- _Directions_:
Produce an exact copy of the data below.

[Pixel coordinate grounding data]
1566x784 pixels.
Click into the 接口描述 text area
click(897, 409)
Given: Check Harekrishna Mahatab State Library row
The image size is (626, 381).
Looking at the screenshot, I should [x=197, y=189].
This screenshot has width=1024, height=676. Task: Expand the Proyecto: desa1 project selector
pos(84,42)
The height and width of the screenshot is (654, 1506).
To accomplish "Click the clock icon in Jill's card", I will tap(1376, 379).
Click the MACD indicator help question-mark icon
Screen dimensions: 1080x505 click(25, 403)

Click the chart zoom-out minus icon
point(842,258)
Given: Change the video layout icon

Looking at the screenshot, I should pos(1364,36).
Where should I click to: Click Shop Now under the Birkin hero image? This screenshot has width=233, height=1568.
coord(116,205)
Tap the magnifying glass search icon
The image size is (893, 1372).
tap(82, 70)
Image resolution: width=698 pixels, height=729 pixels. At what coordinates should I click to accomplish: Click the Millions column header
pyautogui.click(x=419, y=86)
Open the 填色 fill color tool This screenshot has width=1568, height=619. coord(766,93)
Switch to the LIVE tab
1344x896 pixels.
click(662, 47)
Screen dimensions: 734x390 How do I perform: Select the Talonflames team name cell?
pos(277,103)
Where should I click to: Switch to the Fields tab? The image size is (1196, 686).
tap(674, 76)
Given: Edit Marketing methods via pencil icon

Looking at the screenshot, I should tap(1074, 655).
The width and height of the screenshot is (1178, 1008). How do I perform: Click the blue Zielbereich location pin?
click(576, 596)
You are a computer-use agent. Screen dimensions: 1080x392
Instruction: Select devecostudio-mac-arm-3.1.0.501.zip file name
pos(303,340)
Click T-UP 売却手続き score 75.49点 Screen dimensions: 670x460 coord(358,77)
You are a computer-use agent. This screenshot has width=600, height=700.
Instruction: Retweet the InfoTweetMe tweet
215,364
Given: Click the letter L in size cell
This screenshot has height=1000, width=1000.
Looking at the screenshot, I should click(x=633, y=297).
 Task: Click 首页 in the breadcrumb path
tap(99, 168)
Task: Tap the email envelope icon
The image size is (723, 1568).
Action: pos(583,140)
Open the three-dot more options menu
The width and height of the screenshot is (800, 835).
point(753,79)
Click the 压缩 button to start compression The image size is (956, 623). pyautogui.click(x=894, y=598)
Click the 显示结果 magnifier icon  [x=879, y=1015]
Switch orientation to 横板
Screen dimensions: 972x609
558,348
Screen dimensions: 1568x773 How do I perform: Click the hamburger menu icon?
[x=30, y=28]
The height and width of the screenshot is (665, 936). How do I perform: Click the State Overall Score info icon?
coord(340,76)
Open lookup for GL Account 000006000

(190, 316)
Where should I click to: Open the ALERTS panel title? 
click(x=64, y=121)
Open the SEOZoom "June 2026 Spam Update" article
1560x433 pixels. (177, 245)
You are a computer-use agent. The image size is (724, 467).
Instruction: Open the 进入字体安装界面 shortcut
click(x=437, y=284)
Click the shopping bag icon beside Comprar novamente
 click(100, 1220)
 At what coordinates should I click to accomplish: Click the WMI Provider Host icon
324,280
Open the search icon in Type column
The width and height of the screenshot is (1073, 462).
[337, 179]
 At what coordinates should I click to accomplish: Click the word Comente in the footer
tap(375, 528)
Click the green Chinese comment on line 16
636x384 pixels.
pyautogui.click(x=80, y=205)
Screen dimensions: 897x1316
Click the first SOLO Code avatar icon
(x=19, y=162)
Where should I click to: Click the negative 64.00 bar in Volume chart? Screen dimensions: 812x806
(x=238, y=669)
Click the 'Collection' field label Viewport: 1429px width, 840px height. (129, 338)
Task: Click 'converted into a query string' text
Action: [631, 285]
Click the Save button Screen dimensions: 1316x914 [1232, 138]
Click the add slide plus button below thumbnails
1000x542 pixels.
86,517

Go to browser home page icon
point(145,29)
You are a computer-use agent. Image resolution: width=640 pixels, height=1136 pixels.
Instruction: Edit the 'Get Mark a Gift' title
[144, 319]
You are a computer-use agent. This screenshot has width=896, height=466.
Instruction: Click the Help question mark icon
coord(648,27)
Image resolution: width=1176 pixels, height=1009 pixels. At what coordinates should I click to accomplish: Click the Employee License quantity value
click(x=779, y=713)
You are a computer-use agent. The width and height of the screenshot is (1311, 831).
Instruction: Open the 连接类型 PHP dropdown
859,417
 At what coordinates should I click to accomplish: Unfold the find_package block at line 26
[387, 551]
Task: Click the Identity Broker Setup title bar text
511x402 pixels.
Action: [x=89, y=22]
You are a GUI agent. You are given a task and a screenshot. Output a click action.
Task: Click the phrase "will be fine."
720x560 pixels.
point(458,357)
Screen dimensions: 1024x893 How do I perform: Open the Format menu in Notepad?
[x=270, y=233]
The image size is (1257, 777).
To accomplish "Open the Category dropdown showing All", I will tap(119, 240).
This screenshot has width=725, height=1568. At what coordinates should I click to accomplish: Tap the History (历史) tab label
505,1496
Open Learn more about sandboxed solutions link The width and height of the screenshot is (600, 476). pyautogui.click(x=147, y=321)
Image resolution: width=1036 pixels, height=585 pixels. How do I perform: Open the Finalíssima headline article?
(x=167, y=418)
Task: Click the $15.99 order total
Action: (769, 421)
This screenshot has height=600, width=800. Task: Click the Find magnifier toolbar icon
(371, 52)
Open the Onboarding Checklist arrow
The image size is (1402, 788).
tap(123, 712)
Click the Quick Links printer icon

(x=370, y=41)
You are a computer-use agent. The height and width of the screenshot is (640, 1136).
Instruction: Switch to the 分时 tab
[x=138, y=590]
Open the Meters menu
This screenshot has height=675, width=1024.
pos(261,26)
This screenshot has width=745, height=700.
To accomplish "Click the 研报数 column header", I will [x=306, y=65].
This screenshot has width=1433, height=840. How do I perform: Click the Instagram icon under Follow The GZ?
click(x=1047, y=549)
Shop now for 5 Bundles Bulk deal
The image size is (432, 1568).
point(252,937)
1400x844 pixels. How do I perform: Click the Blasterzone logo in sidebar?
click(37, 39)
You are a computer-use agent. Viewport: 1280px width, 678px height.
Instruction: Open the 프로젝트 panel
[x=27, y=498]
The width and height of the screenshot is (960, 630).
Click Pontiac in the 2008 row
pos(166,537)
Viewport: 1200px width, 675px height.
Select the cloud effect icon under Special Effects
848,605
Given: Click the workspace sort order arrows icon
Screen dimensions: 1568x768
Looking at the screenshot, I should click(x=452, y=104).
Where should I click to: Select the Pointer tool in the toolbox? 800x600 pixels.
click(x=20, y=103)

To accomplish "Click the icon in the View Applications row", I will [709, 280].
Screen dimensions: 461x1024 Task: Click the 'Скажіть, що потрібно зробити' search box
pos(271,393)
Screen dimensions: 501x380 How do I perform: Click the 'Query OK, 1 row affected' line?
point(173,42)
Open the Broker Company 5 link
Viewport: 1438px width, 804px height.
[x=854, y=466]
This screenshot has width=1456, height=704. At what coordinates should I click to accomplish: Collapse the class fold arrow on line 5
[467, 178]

- _Answer to this exercise_:
1566x784 pixels.
Click into the 接口描述 text area
click(897, 409)
Given: Check Harekrishna Mahatab State Library row
The image size is (626, 381).
Looking at the screenshot, I should [x=197, y=189].
This screenshot has width=1024, height=676. Task: Expand the Proyecto: desa1 project selector
pos(84,42)
The height and width of the screenshot is (654, 1506).
To accomplish "Click the clock icon in Jill's card", I will tap(1376, 379).
Click the MACD indicator help question-mark icon
Screen dimensions: 1080x505 click(25, 403)

Click the chart zoom-out minus icon
point(842,258)
Given: Change the video layout icon

Looking at the screenshot, I should pos(1364,36).
Where should I click to: Click Shop Now under the Birkin hero image? This screenshot has width=233, height=1568.
coord(116,205)
Tap the magnifying glass search icon
The image size is (893, 1372).
tap(82, 70)
Image resolution: width=698 pixels, height=729 pixels. At what coordinates should I click to accomplish: Click the Millions column header
pyautogui.click(x=419, y=86)
Open the 填色 fill color tool This screenshot has width=1568, height=619. coord(766,93)
Switch to the LIVE tab
1344x896 pixels.
click(662, 47)
Screen dimensions: 734x390 How do I perform: Select the Talonflames team name cell?
pos(277,103)
Where should I click to: Switch to the Fields tab? The image size is (1196, 686).
tap(674, 76)
Given: Edit Marketing methods via pencil icon

Looking at the screenshot, I should tap(1074, 655).
The width and height of the screenshot is (1178, 1008). How do I perform: Click the blue Zielbereich location pin?
click(576, 596)
You are a computer-use agent. Screen dimensions: 1080x392
Instruction: Select devecostudio-mac-arm-3.1.0.501.zip file name
pos(303,340)
Click T-UP 売却手続き score 75.49点 Screen dimensions: 670x460 coord(358,77)
You are a computer-use agent. This screenshot has width=600, height=700.
Instruction: Retweet the InfoTweetMe tweet
215,364
Given: Click the letter L in size cell
This screenshot has height=1000, width=1000.
Looking at the screenshot, I should click(x=633, y=297).
 Task: Click 首页 in the breadcrumb path
tap(99, 168)
Task: Tap the email envelope icon
The image size is (723, 1568).
Action: pos(583,140)
Open the three-dot more options menu
The width and height of the screenshot is (800, 835).
point(753,79)
Click the 压缩 button to start compression The image size is (956, 623). pyautogui.click(x=894, y=598)
Click the 显示结果 magnifier icon  [x=879, y=1015]
Switch orientation to 横板
Screen dimensions: 972x609
558,348
Screen dimensions: 1568x773 How do I perform: Click the hamburger menu icon?
[x=30, y=28]
The height and width of the screenshot is (665, 936). How do I perform: Click the State Overall Score info icon?
coord(340,76)
Open lookup for GL Account 000006000

(190, 316)
Where should I click to: Open the ALERTS panel title? 
click(x=64, y=121)
Open the SEOZoom "June 2026 Spam Update" article
1560x433 pixels. (177, 245)
You are a computer-use agent. The image size is (724, 467).
Instruction: Open the 进入字体安装界面 shortcut
click(x=437, y=284)
Click the shopping bag icon beside Comprar novamente
 click(100, 1220)
 At what coordinates should I click to accomplish: Click the WMI Provider Host icon
324,280
Open the search icon in Type column
The width and height of the screenshot is (1073, 462).
[337, 179]
 At what coordinates should I click to accomplish: Click the word Comente in the footer
tap(375, 528)
Click the green Chinese comment on line 16
636x384 pixels.
pyautogui.click(x=80, y=205)
Screen dimensions: 897x1316
Click the first SOLO Code avatar icon
(x=19, y=162)
Where should I click to: Click the negative 64.00 bar in Volume chart? Screen dimensions: 812x806
(x=238, y=669)
Click the 'Collection' field label Viewport: 1429px width, 840px height. (129, 338)
Task: Click 'converted into a query string' text
Action: [631, 285]
Click the Save button Screen dimensions: 1316x914 [1232, 138]
Click the add slide plus button below thumbnails
1000x542 pixels.
86,517

Go to browser home page icon
point(145,29)
You are a computer-use agent. Image resolution: width=640 pixels, height=1136 pixels.
Instruction: Edit the 'Get Mark a Gift' title
[144, 319]
You are a computer-use agent. This screenshot has width=896, height=466.
Instruction: Click the Help question mark icon
coord(648,27)
Image resolution: width=1176 pixels, height=1009 pixels. At what coordinates should I click to accomplish: Click the Employee License quantity value
click(x=779, y=713)
You are a computer-use agent. The width and height of the screenshot is (1311, 831).
Instruction: Open the 连接类型 PHP dropdown
859,417
 At what coordinates should I click to accomplish: Unfold the find_package block at line 26
[387, 551]
Task: Click the Identity Broker Setup title bar text
511x402 pixels.
Action: [x=89, y=22]
You are a GUI agent. You are given a task and a screenshot. Output a click action.
Task: Click the phrase "will be fine."
720x560 pixels.
point(458,357)
Screen dimensions: 1024x893 How do I perform: Open the Format menu in Notepad?
[x=270, y=233]
The image size is (1257, 777).
To accomplish "Open the Category dropdown showing All", I will tap(119, 240).
This screenshot has width=725, height=1568. At what coordinates should I click to accomplish: Tap the History (历史) tab label
505,1496
Open Learn more about sandboxed solutions link The width and height of the screenshot is (600, 476). pyautogui.click(x=147, y=321)
Image resolution: width=1036 pixels, height=585 pixels. How do I perform: Open the Finalíssima headline article?
(x=167, y=418)
Task: Click the $15.99 order total
Action: (769, 421)
This screenshot has height=600, width=800. Task: Click the Find magnifier toolbar icon
(371, 52)
Open the Onboarding Checklist arrow
The image size is (1402, 788).
tap(123, 712)
Click the Quick Links printer icon

(x=370, y=41)
You are a computer-use agent. The height and width of the screenshot is (640, 1136).
Instruction: Switch to the 分时 tab
[x=138, y=590]
Open the Meters menu
This screenshot has height=675, width=1024.
pos(261,26)
This screenshot has width=745, height=700.
To accomplish "Click the 研报数 column header", I will [x=306, y=65].
This screenshot has width=1433, height=840. How do I perform: Click the Instagram icon under Follow The GZ?
click(x=1047, y=549)
Shop now for 5 Bundles Bulk deal
The image size is (432, 1568).
point(252,937)
1400x844 pixels. How do I perform: Click the Blasterzone logo in sidebar?
click(37, 39)
You are a computer-use agent. Viewport: 1280px width, 678px height.
Instruction: Open the 프로젝트 panel
[x=27, y=498]
The width and height of the screenshot is (960, 630).
Click Pontiac in the 2008 row
pos(166,537)
Viewport: 1200px width, 675px height.
Select the cloud effect icon under Special Effects
848,605
Given: Click the workspace sort order arrows icon
Screen dimensions: 1568x768
Looking at the screenshot, I should click(x=452, y=104).
Where should I click to: Select the Pointer tool in the toolbox? 800x600 pixels.
click(x=20, y=103)

To accomplish "Click the icon in the View Applications row", I will [709, 280].
Screen dimensions: 461x1024 Task: Click the 'Скажіть, що потрібно зробити' search box
pos(271,393)
Screen dimensions: 501x380 How do I perform: Click the 'Query OK, 1 row affected' line?
point(173,42)
Open the Broker Company 5 link
Viewport: 1438px width, 804px height.
[x=854, y=466]
This screenshot has width=1456, height=704. At what coordinates should I click to accomplish: Collapse the class fold arrow on line 5
[467, 178]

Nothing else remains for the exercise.